Photographer Anton Renborg Explores the Mountainous Scented Isle

The hilly woodlands and meandering streams of Corsica’s picturesque landscape are captured in photographer Anton Renborg’s new series celebrating the Mediterranean outpost. Favored by leading fashion designers Giorgio Armani, Marc Jacobs and Jean Paul Gaultier, the island is a discreet holiday destination for Europe's celebrity elite avoiding the paparazzi at glitzier resorts like Saint-Tropez by visiting the likes of the opulent Casa del Mar hotel on the coast near Porto-Vecchio or the Calvi on the Rocks electronic music festival each July. Setting off to document the island’s coastal views, the Swedish photographer captured youth idling through the summer months and yachts moored in the harbor of Calvi alongside its seaside cliffs, glacial lakes and expansive forests. “I fell in love with the island’s ruggedness, and started taking my own notes and keeping a diary from one location to another,” explains Renborg, who shot the series on film over the course of five years.
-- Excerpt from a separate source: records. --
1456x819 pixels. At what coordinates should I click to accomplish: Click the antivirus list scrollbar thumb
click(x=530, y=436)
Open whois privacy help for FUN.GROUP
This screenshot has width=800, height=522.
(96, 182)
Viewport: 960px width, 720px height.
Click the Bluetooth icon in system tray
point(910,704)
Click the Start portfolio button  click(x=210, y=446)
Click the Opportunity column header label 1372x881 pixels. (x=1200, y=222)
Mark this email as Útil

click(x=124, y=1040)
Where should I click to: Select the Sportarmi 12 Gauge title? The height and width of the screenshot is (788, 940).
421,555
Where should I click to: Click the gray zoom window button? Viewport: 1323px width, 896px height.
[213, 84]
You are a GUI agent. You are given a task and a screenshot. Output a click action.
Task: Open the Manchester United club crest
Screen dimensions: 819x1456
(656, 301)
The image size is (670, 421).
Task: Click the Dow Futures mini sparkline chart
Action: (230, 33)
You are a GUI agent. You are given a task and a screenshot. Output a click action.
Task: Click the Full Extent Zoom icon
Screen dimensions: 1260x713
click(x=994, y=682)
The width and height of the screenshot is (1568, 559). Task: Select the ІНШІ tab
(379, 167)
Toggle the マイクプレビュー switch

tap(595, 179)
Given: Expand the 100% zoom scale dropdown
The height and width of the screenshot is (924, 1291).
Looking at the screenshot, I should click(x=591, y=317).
The images led to Renborg’s forthcoming book Notices de la Corse, a personal project with graphic designer Jesper Örtegren and a paean to the island’s pastel tones and bucolic atmosphere. “If you go to the mountains it can start snowing, but half an hour ago it would have been 40 degrees in the valley,” says Renborg of Corsica’s contrasting appeal, which includes the famous GR20 walking trek stretching 180km of the island. “It can even take you back to the 19th century; you never really know what you’ll bump into.”